▸ Records to process
-- start --
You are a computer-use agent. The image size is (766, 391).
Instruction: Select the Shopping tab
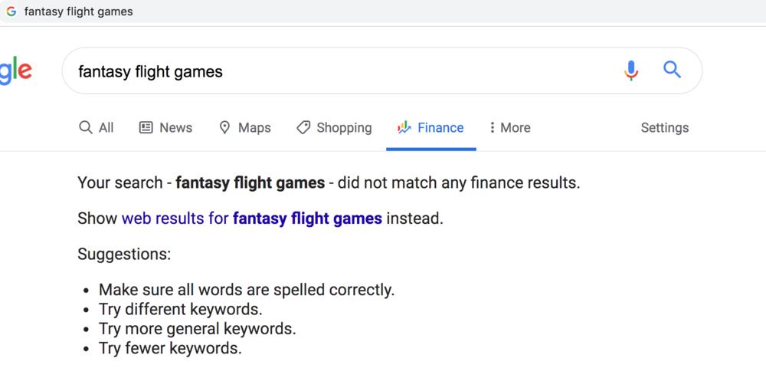pos(344,128)
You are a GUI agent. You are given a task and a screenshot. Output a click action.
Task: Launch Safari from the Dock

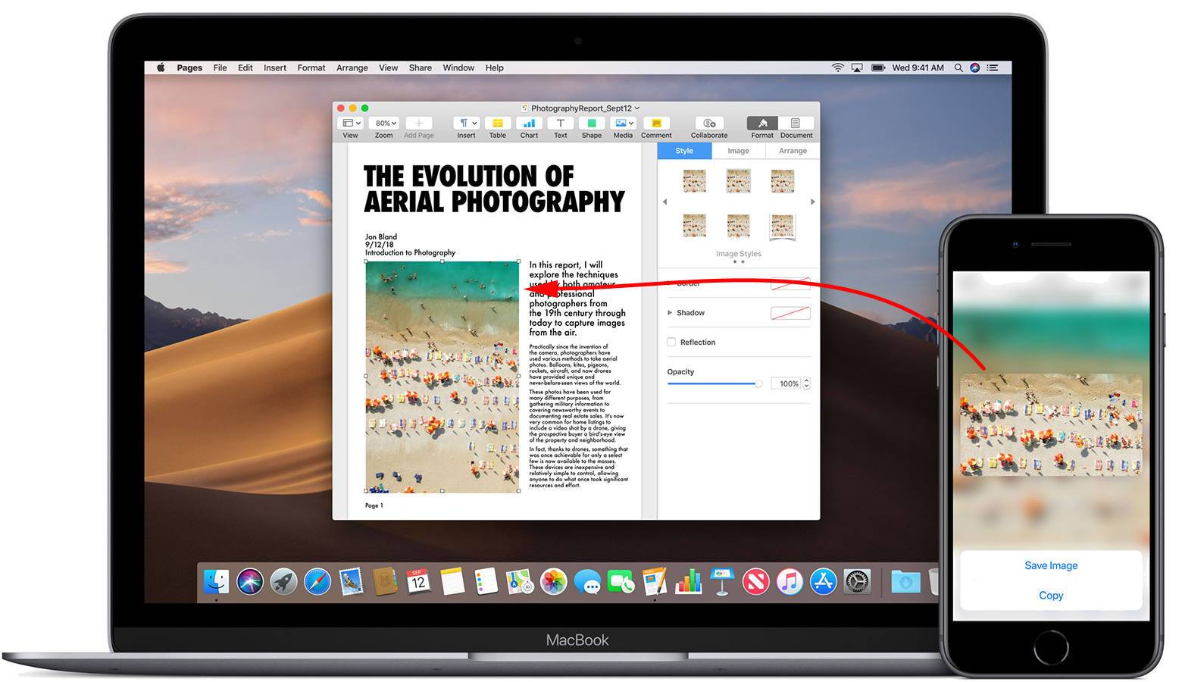tap(317, 582)
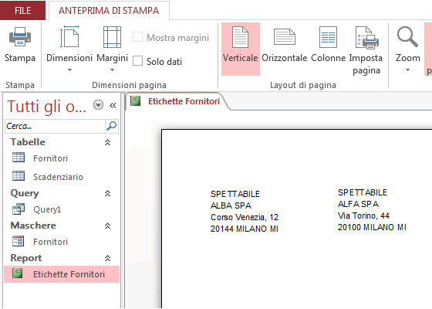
-- end --
▸ Task prompt
Copy out every line of text in the items above word for word, leaving out the pictures.

▸ The answer
You are a computer-use agent. The image size is (766, 391).
Instruction: Select the Shopping tab
pos(344,128)
You are a GUI agent. You are given a task and a screenshot. Output a click action.
Task: Launch Safari from the Dock

tap(317, 582)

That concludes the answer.